In the next four years, everyone must remove themselves from such doctrine. Increasing asymmetrical polarization has removed reverence to humanity from the forefront of our country and the onus falls heavily to the right. Although it may seem extremely cumbersome to hold one side accountable for their insolent complicity in the millions of lives lost, it’s needed before we move forward.

For true change to come about, political accountability is the first step and steadfast patience for change is the next. The latter instruction doesn’t mean handling issues without a sense of immediacy, but having faith and holding firm amidst low morale. Progressive change is a marathon that cannot resolve every shortcoming immediately. Akin to the words of Dr. Martin Luther King Jr., we have to take these firsts steps without even seeing the staircase to have faith that justice is on the horizon.

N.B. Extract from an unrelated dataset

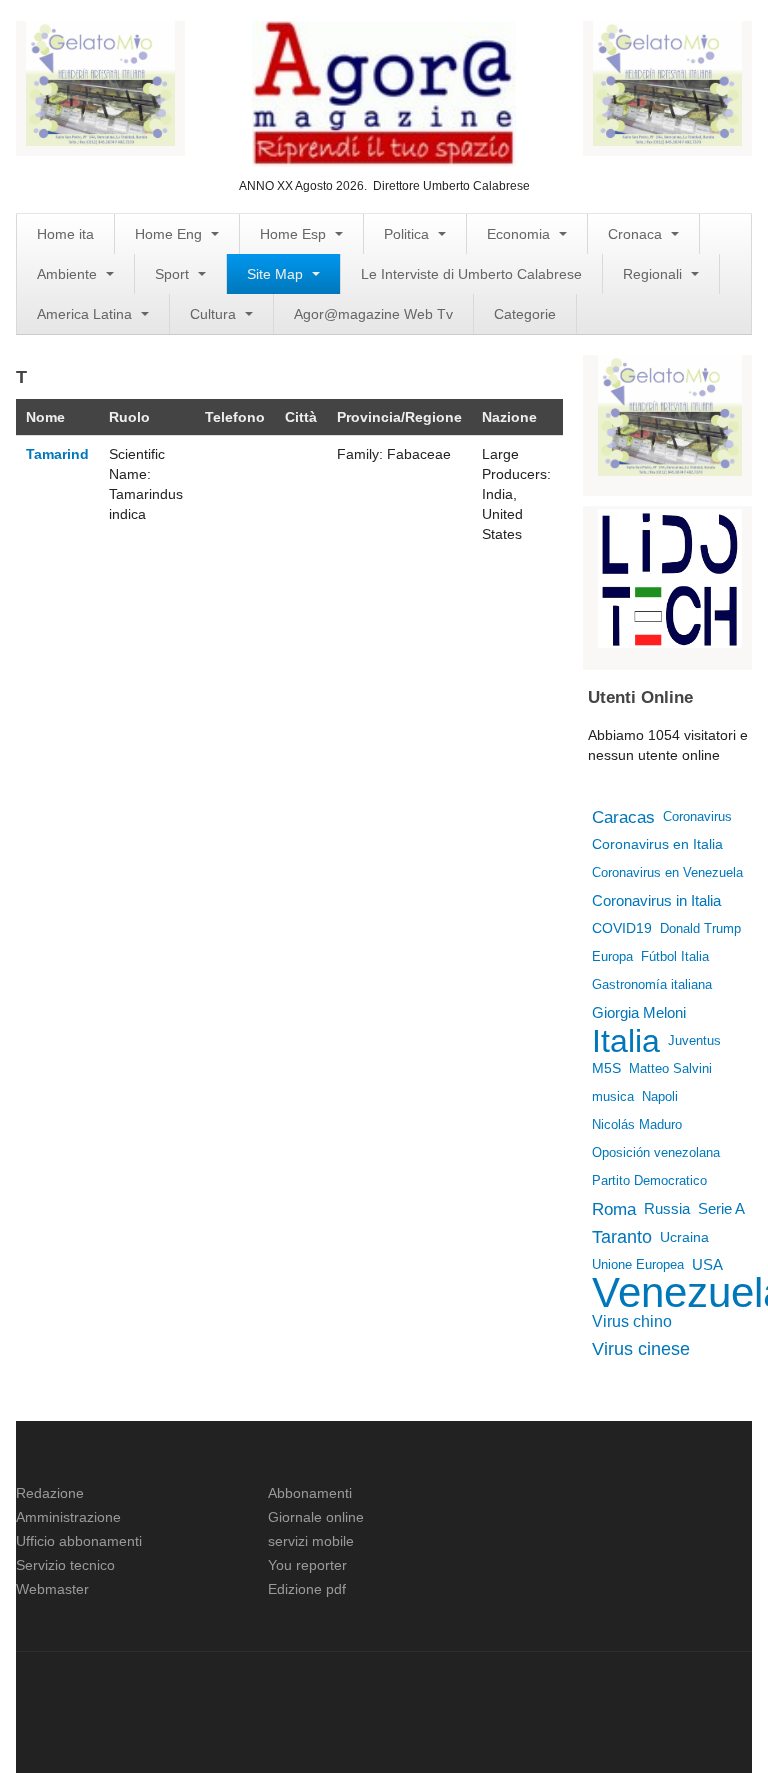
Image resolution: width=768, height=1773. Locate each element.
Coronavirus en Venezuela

And much like the common critique of the Black Lives Matter movement, one consistent action cannot enact change without a consistent apparatus to amplify resolution. We cannot absolve our nation by just voting for new leaders in the White House, Congress and state senates; we honestly can never scour the immorality that taints America. However, if we consistently vote along with consistently rallying for those who can’t cast ballots, mobilized for those who have been immobilized and actively doing our part, we can start rectifying our wrongs.